Vorliegender Text =>
◆ ◆ ◆ ◆
Der Hanfkult der Bena Riamba

Der Hanfkult der Bena Riamba

Die Erscheinungsbilder
von Cannabis in gesellschaftlichen Strukturen interessieren mich immer
brennend. Im vorliegenden Fall haben wir eine wunderschöne Quellenlage,
was einen Hanfkult, ausgeübt von den Bena Riamba, was in Chiluba,
einer zentralkongolesischen Bantusprache soviel wie “die Söhne des
Hanfes” bedeutet. 

Es ist das Ende des vergangenen Jahrhunderts. Afrika wurde auf der
Kolonialkonferenz 1884/85 auf dem Reissbrett zwischen den vierzehn Kolonialmächten
aufgeteilt. Wir befinden uns in dem privaten Jagdrevier des Königs
Leopold II von Belgien, einem Gebiet, das als “der Kongo” bekannt ist.
◆ ◆ ◆ ◆
Deine Aufgabe =>
Beantworte anhand des Textes über den Hanfkult der Bena Riamba diese drei Fragen:
1. Was bedeutet der Name „Bena Riamba“ auf Chiluba?
2. Auf welcher Konferenz und in welchem Jahr wurde Afrika aufgeteilt?
3. Wem gehörte das private Jagdrevier, das als „der Kongo“ bekannt ist?
Die Daten haben mit dem Text nichts zu tun.

Bereitgestellte Daten =>
◆ ◆ ◆ ◆
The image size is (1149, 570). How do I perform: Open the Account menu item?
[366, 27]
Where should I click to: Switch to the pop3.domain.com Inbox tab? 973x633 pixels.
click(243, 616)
◆ ◆ ◆ ◆
Vollständige Antwort =>
1. Der Name bedeutet auf Chiluba so viel wie „die Söhne des Hanfes“.
2. Afrika wurde auf der Kolonialkonferenz 1884/85 aufgeteilt.
3. Das Jagdrevier gehörte König Leopold II. von Belgien.